-- Study material follows --
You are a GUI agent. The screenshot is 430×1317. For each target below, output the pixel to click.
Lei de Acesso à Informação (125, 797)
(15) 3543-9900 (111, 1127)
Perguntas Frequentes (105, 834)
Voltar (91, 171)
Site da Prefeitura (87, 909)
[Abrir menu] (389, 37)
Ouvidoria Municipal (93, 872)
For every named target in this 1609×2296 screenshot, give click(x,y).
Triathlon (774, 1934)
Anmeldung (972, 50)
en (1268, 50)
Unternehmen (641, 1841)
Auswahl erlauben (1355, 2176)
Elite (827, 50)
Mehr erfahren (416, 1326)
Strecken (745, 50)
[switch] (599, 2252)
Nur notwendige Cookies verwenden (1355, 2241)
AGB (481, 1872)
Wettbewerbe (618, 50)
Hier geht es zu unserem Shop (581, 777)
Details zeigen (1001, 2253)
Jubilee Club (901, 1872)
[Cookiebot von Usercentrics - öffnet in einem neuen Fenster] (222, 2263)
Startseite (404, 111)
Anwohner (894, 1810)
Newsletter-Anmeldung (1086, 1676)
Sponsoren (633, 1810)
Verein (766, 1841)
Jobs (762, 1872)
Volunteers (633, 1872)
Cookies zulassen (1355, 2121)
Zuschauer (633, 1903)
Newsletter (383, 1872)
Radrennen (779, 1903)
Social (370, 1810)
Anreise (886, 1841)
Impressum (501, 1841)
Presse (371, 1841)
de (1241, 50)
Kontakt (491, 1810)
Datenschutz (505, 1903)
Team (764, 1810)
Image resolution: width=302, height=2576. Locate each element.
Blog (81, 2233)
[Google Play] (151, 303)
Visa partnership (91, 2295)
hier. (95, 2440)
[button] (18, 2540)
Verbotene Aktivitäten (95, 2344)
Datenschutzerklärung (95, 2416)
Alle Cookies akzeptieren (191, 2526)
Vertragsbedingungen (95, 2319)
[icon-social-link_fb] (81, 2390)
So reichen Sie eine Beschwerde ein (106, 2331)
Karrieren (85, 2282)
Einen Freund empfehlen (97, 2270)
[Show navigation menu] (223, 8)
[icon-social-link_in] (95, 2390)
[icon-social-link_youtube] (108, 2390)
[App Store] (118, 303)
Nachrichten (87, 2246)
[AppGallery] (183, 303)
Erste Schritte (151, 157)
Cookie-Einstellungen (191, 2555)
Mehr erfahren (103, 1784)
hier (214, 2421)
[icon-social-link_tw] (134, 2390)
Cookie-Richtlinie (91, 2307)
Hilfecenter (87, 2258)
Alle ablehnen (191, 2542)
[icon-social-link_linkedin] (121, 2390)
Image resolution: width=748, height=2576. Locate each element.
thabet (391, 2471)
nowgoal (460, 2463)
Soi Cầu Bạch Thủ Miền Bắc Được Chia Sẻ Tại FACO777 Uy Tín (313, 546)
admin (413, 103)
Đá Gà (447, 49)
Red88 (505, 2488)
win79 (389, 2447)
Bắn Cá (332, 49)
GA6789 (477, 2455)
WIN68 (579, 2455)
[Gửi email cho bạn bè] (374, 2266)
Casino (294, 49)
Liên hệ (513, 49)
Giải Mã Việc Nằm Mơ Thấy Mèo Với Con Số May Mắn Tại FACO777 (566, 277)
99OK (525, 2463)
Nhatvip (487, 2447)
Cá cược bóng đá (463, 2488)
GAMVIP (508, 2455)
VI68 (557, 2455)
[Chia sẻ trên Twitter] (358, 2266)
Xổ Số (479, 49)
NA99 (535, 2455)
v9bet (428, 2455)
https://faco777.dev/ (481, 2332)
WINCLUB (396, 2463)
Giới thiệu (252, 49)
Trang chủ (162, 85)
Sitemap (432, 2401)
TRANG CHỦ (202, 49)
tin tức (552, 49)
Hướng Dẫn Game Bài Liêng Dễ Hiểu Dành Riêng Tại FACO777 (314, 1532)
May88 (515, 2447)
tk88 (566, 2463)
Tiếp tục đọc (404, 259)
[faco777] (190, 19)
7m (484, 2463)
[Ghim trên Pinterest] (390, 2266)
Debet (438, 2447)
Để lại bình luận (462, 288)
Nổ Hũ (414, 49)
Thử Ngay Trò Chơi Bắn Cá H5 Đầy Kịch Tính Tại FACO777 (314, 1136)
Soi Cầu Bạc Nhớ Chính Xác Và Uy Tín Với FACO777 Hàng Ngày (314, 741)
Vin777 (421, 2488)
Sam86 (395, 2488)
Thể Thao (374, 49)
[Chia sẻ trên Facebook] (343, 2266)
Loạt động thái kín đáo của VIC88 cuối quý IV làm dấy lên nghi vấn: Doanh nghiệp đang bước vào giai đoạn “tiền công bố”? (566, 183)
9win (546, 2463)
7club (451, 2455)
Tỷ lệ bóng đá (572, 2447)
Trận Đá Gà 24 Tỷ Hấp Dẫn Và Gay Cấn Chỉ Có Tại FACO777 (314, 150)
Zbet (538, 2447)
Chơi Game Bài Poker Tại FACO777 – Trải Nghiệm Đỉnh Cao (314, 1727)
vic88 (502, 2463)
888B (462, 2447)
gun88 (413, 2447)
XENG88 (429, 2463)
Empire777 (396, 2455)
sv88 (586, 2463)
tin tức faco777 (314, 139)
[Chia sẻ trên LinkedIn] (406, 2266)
-- Study material concluded --
## Instructions for the task
In your reply, write out all of the material exactly as it was given.

## Solution to this problem
You are a GUI agent. The screenshot is 430×1317. For each target below, output the pixel to click.
Lei de Acesso à Informação (125, 797)
(15) 3543-9900 (111, 1127)
Perguntas Frequentes (105, 834)
Voltar (91, 171)
Site da Prefeitura (87, 909)
[Abrir menu] (389, 37)
Ouvidoria Municipal (93, 872)
For every named target in this 1609×2296 screenshot, give click(x,y).
Triathlon (774, 1934)
Anmeldung (972, 50)
en (1268, 50)
Unternehmen (641, 1841)
Auswahl erlauben (1355, 2176)
Elite (827, 50)
Mehr erfahren (416, 1326)
Strecken (745, 50)
[switch] (599, 2252)
Nur notwendige Cookies verwenden (1355, 2241)
AGB (481, 1872)
Wettbewerbe (618, 50)
Hier geht es zu unserem Shop (581, 777)
Details zeigen (1001, 2253)
Jubilee Club (901, 1872)
[Cookiebot von Usercentrics - öffnet in einem neuen Fenster] (222, 2263)
Startseite (404, 111)
Anwohner (894, 1810)
Newsletter-Anmeldung (1086, 1676)
Sponsoren (633, 1810)
Verein (766, 1841)
Jobs (762, 1872)
Volunteers (633, 1872)
Cookies zulassen (1355, 2121)
Zuschauer (633, 1903)
Newsletter (383, 1872)
Radrennen (779, 1903)
Social (370, 1810)
Anreise (886, 1841)
Impressum (501, 1841)
Presse (371, 1841)
de (1241, 50)
Kontakt (491, 1810)
Datenschutz (505, 1903)
Team (764, 1810)
Image resolution: width=302, height=2576. Locate each element.
Blog (81, 2233)
[Google Play] (151, 303)
Visa partnership (91, 2295)
hier. (95, 2440)
[button] (18, 2540)
Verbotene Aktivitäten (95, 2344)
Datenschutzerklärung (95, 2416)
Alle Cookies akzeptieren (191, 2526)
Vertragsbedingungen (95, 2319)
[icon-social-link_fb] (81, 2390)
So reichen Sie eine Beschwerde ein (106, 2331)
Karrieren (85, 2282)
Einen Freund empfehlen (97, 2270)
[Show navigation menu] (223, 8)
[icon-social-link_in] (95, 2390)
[icon-social-link_youtube] (108, 2390)
[App Store] (118, 303)
Nachrichten (87, 2246)
[AppGallery] (183, 303)
Erste Schritte (151, 157)
Cookie-Einstellungen (191, 2555)
Mehr erfahren (103, 1784)
hier (214, 2421)
[icon-social-link_tw] (134, 2390)
Cookie-Richtlinie (91, 2307)
Hilfecenter (87, 2258)
Alle ablehnen (191, 2542)
[icon-social-link_linkedin] (121, 2390)
Image resolution: width=748, height=2576. Locate each element.
thabet (391, 2471)
nowgoal (460, 2463)
Soi Cầu Bạch Thủ Miền Bắc Được Chia Sẻ Tại FACO777 Uy Tín (313, 546)
admin (413, 103)
Đá Gà (447, 49)
Red88 (505, 2488)
win79 (389, 2447)
Bắn Cá (332, 49)
GA6789 (477, 2455)
WIN68 (579, 2455)
[Gửi email cho bạn bè] (374, 2266)
Casino (294, 49)
Liên hệ (513, 49)
Giải Mã Việc Nằm Mơ Thấy Mèo Với Con Số May Mắn Tại FACO777 (566, 277)
99OK (525, 2463)
Nhatvip (487, 2447)
Cá cược bóng đá (463, 2488)
GAMVIP (508, 2455)
VI68 (557, 2455)
[Chia sẻ trên Twitter] (358, 2266)
Xổ Số (479, 49)
NA99 (535, 2455)
v9bet (428, 2455)
https://faco777.dev/ (481, 2332)
WINCLUB (396, 2463)
Giới thiệu (252, 49)
Trang chủ (162, 85)
Sitemap (432, 2401)
TRANG CHỦ (202, 49)
tin tức (552, 49)
Hướng Dẫn Game Bài Liêng Dễ Hiểu Dành Riêng Tại FACO777 (314, 1532)
May88 (515, 2447)
tk88 (566, 2463)
Tiếp tục đọc (404, 259)
[faco777] (190, 19)
7m (484, 2463)
[Ghim trên Pinterest] (390, 2266)
Debet (438, 2447)
Để lại bình luận (462, 288)
Nổ Hũ (414, 49)
Thử Ngay Trò Chơi Bắn Cá H5 Đầy Kịch Tính Tại FACO777 (314, 1136)
Soi Cầu Bạc Nhớ Chính Xác Và Uy Tín Với FACO777 Hàng Ngày (314, 741)
Vin777 (421, 2488)
Sam86 (395, 2488)
Thể Thao (374, 49)
[Chia sẻ trên Facebook] (343, 2266)
Loạt động thái kín đáo của VIC88 cuối quý IV làm dấy lên nghi vấn: Doanh nghiệp đang bước vào giai đoạn “tiền công bố”? (566, 183)
9win (546, 2463)
7club (451, 2455)
Tỷ lệ bóng đá (572, 2447)
Trận Đá Gà 24 Tỷ Hấp Dẫn Và Gay Cấn Chỉ Có Tại FACO777 (314, 150)
Zbet (538, 2447)
Chơi Game Bài Poker Tại FACO777 – Trải Nghiệm Đỉnh Cao (314, 1727)
vic88 (502, 2463)
888B (462, 2447)
gun88 (413, 2447)
XENG88 (429, 2463)
Empire777 (396, 2455)
sv88 (586, 2463)
tin tức faco777 (314, 139)
[Chia sẻ trên LinkedIn] (406, 2266)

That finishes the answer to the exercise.